Hi Matthew,
I've just been looking at bdev_write_page().
You can read about why here:
http://marc.info/?t=142984068300001&r=1&w=2
it ends with a "git bisect" which points the finger at you.
If I look at bdev_write_page() it says:
* On entry, the page should be locked and not currently under writeback.
* On exit, if the write started successfully, the page will be unlocked and
* under writeback. If the write failed already (eg the driver failed to
* queue the page to the device), the page will still be locked. If the
* caller is a ->writepage implementation, it will need to unlock the page.

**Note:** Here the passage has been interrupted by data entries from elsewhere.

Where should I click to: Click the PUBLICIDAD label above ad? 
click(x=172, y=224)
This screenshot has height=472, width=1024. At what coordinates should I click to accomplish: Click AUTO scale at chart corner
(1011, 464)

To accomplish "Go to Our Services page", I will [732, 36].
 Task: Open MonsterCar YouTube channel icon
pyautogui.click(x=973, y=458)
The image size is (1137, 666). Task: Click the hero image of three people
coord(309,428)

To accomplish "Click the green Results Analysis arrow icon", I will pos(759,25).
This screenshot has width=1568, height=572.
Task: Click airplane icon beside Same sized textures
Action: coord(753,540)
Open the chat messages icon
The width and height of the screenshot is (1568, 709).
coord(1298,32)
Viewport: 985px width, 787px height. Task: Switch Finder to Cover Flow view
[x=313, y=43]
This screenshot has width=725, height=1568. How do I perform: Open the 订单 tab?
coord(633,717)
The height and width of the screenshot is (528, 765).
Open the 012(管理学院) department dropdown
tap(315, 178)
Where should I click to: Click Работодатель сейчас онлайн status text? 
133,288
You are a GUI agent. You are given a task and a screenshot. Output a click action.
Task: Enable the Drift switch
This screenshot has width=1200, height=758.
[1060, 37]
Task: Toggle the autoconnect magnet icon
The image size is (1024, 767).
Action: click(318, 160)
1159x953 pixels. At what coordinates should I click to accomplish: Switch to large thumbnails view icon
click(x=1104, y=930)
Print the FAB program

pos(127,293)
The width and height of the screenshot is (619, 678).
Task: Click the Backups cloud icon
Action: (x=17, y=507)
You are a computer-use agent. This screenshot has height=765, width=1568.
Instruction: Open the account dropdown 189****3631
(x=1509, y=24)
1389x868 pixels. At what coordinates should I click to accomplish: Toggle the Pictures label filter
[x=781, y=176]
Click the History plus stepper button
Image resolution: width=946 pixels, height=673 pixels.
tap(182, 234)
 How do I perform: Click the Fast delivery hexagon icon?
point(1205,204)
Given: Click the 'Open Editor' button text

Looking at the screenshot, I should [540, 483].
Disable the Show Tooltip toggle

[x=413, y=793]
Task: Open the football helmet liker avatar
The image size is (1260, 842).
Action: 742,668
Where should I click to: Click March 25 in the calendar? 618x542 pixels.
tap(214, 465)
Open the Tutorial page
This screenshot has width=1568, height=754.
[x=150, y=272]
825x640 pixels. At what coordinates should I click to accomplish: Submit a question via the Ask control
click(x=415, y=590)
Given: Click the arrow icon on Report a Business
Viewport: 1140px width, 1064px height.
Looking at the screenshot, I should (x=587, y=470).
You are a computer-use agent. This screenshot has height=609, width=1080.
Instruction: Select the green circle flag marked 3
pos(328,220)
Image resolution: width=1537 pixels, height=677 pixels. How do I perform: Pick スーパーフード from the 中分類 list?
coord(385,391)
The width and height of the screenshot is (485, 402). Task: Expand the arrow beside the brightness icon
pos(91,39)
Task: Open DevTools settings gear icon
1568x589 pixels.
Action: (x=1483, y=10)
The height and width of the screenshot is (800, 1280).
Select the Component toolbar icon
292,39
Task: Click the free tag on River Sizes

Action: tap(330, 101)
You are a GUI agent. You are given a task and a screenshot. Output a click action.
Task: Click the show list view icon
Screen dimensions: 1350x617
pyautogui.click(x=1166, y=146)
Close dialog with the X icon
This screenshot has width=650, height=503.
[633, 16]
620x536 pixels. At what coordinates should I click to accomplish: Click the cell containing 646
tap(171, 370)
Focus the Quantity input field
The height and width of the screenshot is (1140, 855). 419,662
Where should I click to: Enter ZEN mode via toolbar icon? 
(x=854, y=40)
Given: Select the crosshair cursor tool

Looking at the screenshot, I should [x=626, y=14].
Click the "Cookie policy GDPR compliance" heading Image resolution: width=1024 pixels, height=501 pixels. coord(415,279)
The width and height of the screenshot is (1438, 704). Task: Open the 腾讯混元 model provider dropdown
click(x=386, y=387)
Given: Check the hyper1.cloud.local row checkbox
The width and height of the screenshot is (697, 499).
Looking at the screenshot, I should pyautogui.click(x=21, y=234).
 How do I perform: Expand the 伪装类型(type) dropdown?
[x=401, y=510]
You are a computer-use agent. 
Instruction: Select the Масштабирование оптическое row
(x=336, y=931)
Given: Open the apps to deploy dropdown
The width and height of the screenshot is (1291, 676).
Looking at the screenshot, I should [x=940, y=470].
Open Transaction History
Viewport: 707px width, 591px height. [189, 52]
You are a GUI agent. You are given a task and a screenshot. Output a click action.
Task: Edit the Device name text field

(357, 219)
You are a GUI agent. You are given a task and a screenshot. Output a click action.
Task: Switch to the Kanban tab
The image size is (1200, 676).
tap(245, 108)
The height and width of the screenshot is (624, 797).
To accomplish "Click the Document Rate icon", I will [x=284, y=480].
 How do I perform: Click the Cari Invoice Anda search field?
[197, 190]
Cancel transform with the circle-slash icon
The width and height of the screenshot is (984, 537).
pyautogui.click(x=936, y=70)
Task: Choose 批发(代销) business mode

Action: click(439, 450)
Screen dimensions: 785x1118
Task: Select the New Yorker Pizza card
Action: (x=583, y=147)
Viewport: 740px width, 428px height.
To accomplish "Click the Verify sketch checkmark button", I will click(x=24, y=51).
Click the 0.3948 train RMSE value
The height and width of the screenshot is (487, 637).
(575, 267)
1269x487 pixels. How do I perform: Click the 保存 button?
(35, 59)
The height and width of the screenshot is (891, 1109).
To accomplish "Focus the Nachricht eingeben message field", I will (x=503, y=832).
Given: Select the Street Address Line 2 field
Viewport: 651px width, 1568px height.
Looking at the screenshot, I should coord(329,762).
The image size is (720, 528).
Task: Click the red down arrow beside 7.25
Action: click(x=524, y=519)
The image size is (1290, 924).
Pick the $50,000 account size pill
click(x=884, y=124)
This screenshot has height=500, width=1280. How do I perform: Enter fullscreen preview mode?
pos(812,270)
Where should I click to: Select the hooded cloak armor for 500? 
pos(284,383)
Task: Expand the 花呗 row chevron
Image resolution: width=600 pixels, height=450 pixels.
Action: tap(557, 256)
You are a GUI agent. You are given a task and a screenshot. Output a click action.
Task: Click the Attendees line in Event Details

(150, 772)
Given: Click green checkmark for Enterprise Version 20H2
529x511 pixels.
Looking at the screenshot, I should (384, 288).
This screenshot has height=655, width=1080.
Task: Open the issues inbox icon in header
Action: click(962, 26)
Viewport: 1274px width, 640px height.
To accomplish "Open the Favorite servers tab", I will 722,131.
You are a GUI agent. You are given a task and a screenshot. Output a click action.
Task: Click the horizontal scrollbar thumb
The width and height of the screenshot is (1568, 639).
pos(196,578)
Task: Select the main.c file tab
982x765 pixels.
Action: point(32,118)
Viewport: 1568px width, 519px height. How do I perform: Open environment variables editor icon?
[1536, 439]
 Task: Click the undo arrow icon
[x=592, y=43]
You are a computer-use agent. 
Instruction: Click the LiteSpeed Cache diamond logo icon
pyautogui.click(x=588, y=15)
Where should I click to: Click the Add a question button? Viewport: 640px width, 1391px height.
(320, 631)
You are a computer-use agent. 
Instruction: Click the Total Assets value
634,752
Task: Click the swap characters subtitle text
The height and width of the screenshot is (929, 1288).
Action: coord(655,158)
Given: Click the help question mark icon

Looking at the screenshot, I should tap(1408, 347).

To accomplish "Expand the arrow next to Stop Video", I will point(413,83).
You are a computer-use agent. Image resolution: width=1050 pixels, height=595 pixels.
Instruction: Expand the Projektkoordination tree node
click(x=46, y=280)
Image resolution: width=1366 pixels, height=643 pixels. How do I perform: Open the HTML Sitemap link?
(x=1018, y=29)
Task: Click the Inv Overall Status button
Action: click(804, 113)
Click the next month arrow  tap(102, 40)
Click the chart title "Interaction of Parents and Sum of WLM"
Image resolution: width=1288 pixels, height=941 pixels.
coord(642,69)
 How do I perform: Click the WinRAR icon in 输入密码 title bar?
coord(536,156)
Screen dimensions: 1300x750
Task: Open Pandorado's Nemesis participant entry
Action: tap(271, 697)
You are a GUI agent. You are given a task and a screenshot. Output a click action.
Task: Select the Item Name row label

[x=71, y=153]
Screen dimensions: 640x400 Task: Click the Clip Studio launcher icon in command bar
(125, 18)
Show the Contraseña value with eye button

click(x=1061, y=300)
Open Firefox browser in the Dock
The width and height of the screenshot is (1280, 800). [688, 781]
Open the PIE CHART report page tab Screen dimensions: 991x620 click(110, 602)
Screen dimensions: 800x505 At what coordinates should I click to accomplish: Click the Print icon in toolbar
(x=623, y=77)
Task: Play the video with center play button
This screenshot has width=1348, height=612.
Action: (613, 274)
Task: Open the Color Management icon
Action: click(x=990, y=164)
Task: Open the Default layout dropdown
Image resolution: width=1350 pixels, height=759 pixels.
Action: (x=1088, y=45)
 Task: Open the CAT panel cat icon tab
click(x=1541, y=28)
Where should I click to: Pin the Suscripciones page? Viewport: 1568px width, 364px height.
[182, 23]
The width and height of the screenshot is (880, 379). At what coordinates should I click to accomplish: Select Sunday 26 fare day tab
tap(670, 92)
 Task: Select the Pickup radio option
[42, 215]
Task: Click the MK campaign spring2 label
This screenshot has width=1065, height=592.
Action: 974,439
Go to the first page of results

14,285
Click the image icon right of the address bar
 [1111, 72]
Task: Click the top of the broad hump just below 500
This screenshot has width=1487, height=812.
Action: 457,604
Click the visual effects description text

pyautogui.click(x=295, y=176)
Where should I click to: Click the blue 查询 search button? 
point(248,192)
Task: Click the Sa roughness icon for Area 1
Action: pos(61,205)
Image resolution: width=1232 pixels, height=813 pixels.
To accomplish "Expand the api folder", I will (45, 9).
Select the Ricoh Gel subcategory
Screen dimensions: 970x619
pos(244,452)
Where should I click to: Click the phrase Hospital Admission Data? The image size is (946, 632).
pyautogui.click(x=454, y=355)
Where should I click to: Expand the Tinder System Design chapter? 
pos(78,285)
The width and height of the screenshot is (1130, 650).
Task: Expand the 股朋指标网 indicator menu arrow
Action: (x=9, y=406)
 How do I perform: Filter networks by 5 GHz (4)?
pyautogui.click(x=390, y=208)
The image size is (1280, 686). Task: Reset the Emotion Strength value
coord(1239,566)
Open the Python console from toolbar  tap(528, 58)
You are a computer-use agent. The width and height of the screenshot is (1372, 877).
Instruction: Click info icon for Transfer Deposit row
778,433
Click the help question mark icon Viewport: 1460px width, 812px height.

So the page is unlocked on success.
In __mpage_writepage() I find
if (!bdev_write_page(bdev, blocks[0] << (blkbits - 9),
page, wbc)) {
clean_buffers(page, first_unmapped);
so if bdev_write_page() succeeds, i.e. if it returns '0', then
clean_buffers() is called. At this point the page is unlocked remember.
clean_buffers may call
try_to_free_buffers(page);
(without first locking the page, so still unlocked)..
try_to_free_buffers starts:
BUG_ON(!PageLocked(page));
Opps.
Can you propose a fix for Charles, who can trigger this bug and nicely
bisected it for us - thanks Charles!!!
Also while looking at the code, I notice that brd_rw_page() unconditionally
calls page_endio() and, in the WRITE case, page_endio unconditionally calls
end_page_writeback(), which has
if (!test_clear_page_writeback(page))
BUG();
and so cannot tolerate being called twice in a row.
So if brd_rw_page() ever returned an error (which seems possible though not
likely), end_page_writeback() would be called once by page_endio() and once
in the error path of bdev_write_page(), and the BUG above would be triggered.
I'll leave that for you to sort out too :-)
Thanks,
NeilBrown
On 05/17/2015 12:02 AM, NeilBrown wrote:
>
>
> Hi Matthew,
> I've just been looking at bdev_write_page().
> You can read about why here:
>
> http://marc.info/?t=142984068300001&r=1&w=2
....
>
> Can you propose a fix for Charles, who can trigger this bug and nicely
> bisected it for us - thanks Charles!!!
>
This problem still occurs with 4.1.0-rc5 -- three stack traces attached.
Charles Bertsch